Been toying with the flash model. Not the top model, but think it'll see plenty use due to the details. Wins on things other than top of benchmark logs

* Generous free tier

* Huge context window

* Lite version feels basically instant

However

* Lite model seems more prone to repeating itself / looping

* Very confusing naming e.g. {model}-latest worked for 1.5 but now its {model}-001? The lite has a date appended, the non-lite does not. Then there is exp and thinking exp...which has a date. wut?

> * Huge context window

But how well does it actually handle that context window? E.g. a lot of models support 200K context, but the LLM can only really work with ~80K or so of it before it starts to get confused.

  • it works REALLY well. I have used it to dump many references codes and then help me write a new modules etc. I have gone up to 200k tokens I think with no problems in recall.

    • Awesome. Models that can usefully leverage such large context windows are rare at this point.

      Something like this opens up a lot of use cases.

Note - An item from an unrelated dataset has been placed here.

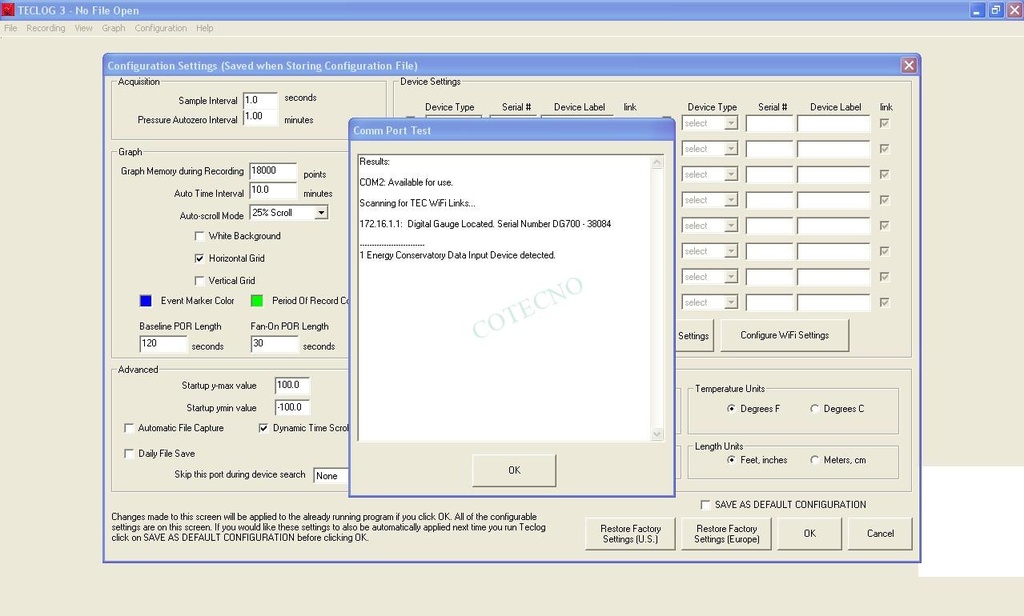Click the scroll down arrow in results box
1024x616 pixels.
657,434
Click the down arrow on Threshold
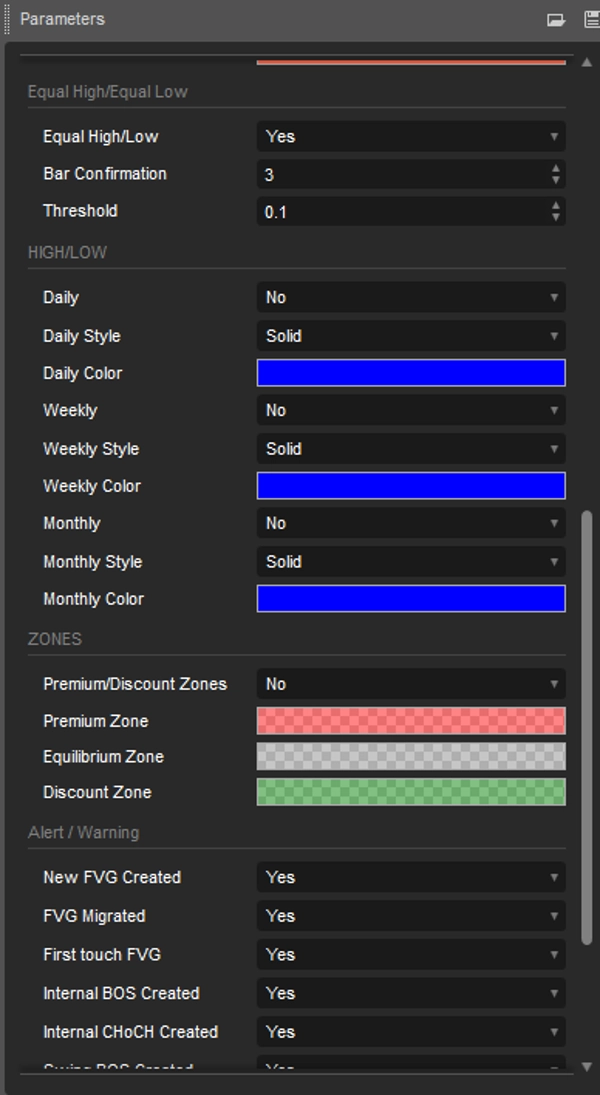 coord(555,216)
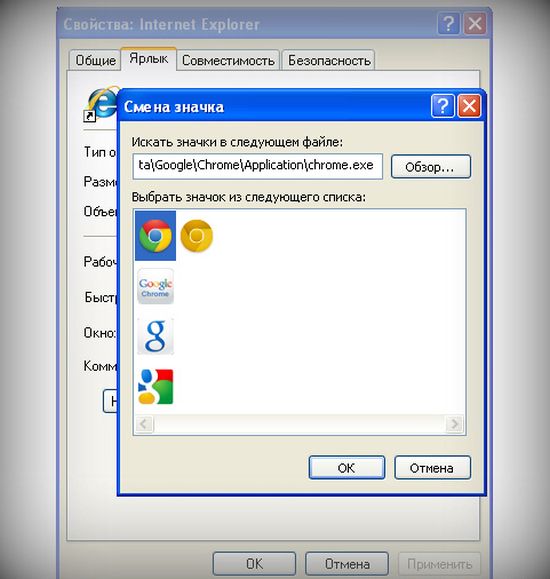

  • I'm sure someone will do a haystack test, but from my casual testing it seems pretty good

  • It works okay out to roughly 20-40k tokens. Once the window gets larger than that, it degrades significantly. You can needle in the haystack out to that distance, but asking it for multiple things from the document leads to hallucinations for me.

    Ironic, but GPT4o works better for me at longer contexts <128k than Gemini 2.0 flash. And out to 1m is just hopeless, even though you can do it.

  • My experience is that Gemini works relatively well on larger contexts. Not perfect, but more reliable.